§ Instructions to follow
In the passage about Sargent on Capri, who built the monastery of the Most Sacred Saviour?

§ Given passage
--- Start ---
One fine day Hyde proposed sharing his studio with Sargent. It was set at a slightly higher location than the hotel, along the trail that led to an old castle, now in ruins
(image). Locals called it the Castiglione [grand castle]. History had already been cruel to the place. It had started out in the hands of a religious order, the monastery of the Most Sacred Saviour, built by a local nun, Serafina in the 1500. Much later, artists such as Frank Hyde set up ateliers in a few rooms, rooms filled with light and inspiration. They met there, painted, and shared their stories. Every blessed day.

It was here one morning that Frank favored his friend Sargent by presenting Rosina, one of his models. He had painted her many times and said there wasn't a better model in all of Capri. There were other models on the island, bur Rosina was the one they all wanted. This was in spite of the warning by the parish priest of Santo Stefano, don Salvatore, that modelling was evidence that our moral fiber was breaking down and clearly that Satan himself, the Devil, was among these newcomers to Capri.

The wild beauty of the young woman struck Sargent like a thunder clap on the sleeping earth.
--- End ---
§ Data extract
--- Start ---
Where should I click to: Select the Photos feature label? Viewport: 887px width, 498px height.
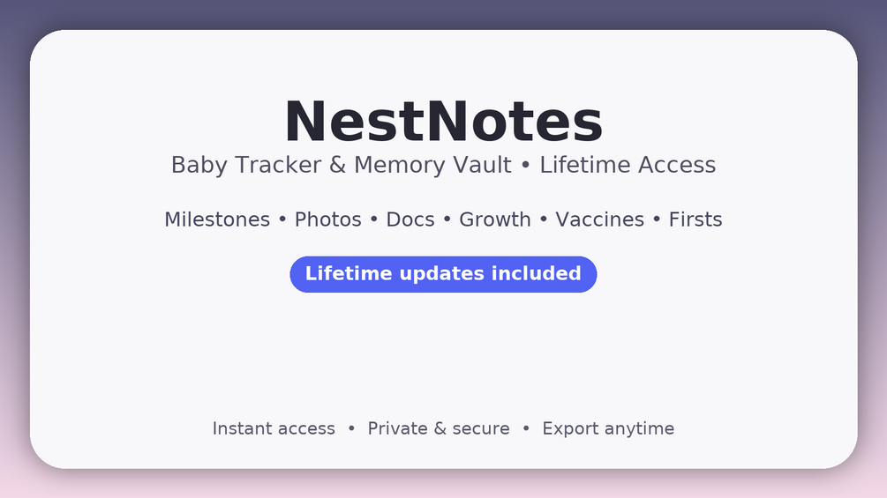click(x=327, y=219)
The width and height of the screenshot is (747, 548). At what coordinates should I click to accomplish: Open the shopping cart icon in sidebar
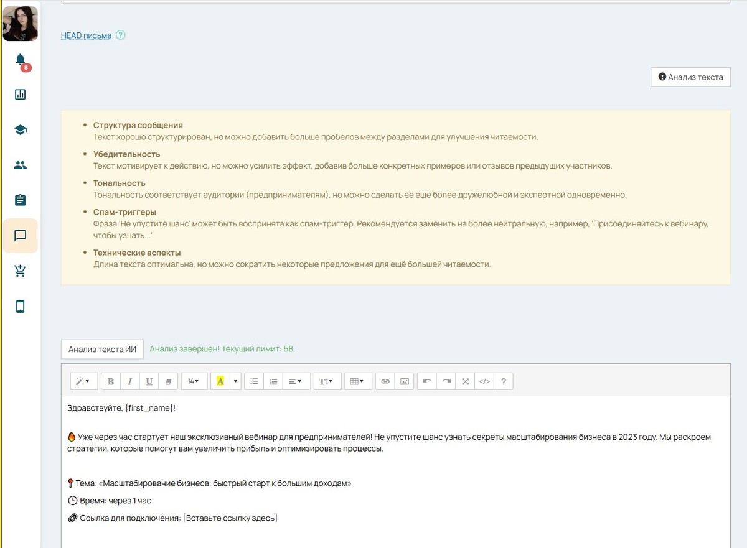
--- End ---
§ Exercise output
A local nun named Serafina built it.